- Origin: Tyne and Wear, England
- Genres: Indie
- Years active: 2010-present
- Members: Daniel Ross Graeme Ross
- Website: gallerycircus.co.uk

= Gallery Circus =

Gallery Circus are an English rock duo composed of twin brothers Daniel and Graeme Ross from Boldon, Tyne and Wear. They are described as having an intense blues rock sound with a live set that oozes power, intensity and raw passion.

==Career==
In 2010, the brothers relocated to Wicker Park, Chicago, United States, to write music together and create a musical buzz in the city. Playing shows on rooftops, in illegal makeshift venues and on public landmarks helped the Ross brothers become part of a new emerging rock scene in the iconic city.

Having returned to Newcastle upon Tyne, on 20 January 2014 the band self released their debut single "Supercell". The track was selected as BBC Introducing track of the week for the week commencing 7 July 2014 and received praise from BBC Radio 1 DJs Huw Stephens, Annie Mac and Greg James, all of whom played the song on their respective shows.
The brothers were asked to play the BBC Introducing Stage at Glastonbury Festival in June 2014 and their performance was selected for the BBC's 'Best of Sunday' Highlights.

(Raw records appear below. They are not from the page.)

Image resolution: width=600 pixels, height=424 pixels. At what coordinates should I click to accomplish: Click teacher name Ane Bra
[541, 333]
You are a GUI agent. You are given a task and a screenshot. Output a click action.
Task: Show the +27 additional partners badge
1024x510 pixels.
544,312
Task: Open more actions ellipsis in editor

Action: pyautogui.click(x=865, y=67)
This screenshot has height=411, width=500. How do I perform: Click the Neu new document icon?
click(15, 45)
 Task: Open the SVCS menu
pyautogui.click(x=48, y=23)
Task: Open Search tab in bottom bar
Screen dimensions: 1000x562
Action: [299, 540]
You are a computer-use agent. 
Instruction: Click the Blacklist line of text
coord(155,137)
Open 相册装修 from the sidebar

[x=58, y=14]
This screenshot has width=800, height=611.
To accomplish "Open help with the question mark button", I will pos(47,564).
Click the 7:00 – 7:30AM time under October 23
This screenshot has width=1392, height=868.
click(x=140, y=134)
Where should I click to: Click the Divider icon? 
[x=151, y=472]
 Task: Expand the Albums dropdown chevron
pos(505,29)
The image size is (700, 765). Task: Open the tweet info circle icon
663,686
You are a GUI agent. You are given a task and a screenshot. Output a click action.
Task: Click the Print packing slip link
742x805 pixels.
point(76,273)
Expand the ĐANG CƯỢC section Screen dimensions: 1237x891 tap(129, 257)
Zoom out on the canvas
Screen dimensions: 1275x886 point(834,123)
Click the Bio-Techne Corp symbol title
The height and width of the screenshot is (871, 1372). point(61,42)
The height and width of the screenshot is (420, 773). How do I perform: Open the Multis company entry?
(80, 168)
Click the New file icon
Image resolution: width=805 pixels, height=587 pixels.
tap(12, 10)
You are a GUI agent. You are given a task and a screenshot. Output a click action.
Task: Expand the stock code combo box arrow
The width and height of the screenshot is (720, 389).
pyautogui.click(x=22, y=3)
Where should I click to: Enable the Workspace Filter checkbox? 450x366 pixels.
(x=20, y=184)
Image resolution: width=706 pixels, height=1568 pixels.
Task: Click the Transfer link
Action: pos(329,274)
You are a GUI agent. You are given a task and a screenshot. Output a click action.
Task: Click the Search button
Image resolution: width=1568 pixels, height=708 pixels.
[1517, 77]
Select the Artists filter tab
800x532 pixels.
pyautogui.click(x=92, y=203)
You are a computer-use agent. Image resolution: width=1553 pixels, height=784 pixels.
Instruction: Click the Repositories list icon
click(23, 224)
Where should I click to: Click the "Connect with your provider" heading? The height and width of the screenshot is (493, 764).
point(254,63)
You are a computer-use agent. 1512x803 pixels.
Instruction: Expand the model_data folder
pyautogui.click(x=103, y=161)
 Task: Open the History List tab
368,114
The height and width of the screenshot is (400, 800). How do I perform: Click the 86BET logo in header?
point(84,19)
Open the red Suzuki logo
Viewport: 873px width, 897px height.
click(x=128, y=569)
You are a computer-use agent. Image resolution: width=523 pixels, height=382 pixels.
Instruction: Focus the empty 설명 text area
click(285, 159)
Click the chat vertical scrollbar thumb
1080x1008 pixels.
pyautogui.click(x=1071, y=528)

In October and November 2014, Gallery Circus toured the UK with Little Comets and Kill it kid. In February 2015 the brothers supported King Charles on his UK tour and Hanni El Khatib on his European tour in March 2015. They released their second single "Hollywood Drip" on 3 March 2015.

==Discography==
===Singles===

| Year | Title | UK Chart position |
|---|---|---|
| 2014 | "Supercell" Released 20 January 2014; |  |
| 2015 | "Hollywood Drip" Released 3 March 2015; |  |

==Members==
- Current members
- Daniel Ross – lead vocals, guitar, bass, piano (2010–present)
- Graeme Ross – drums, backing vocals (2010–present)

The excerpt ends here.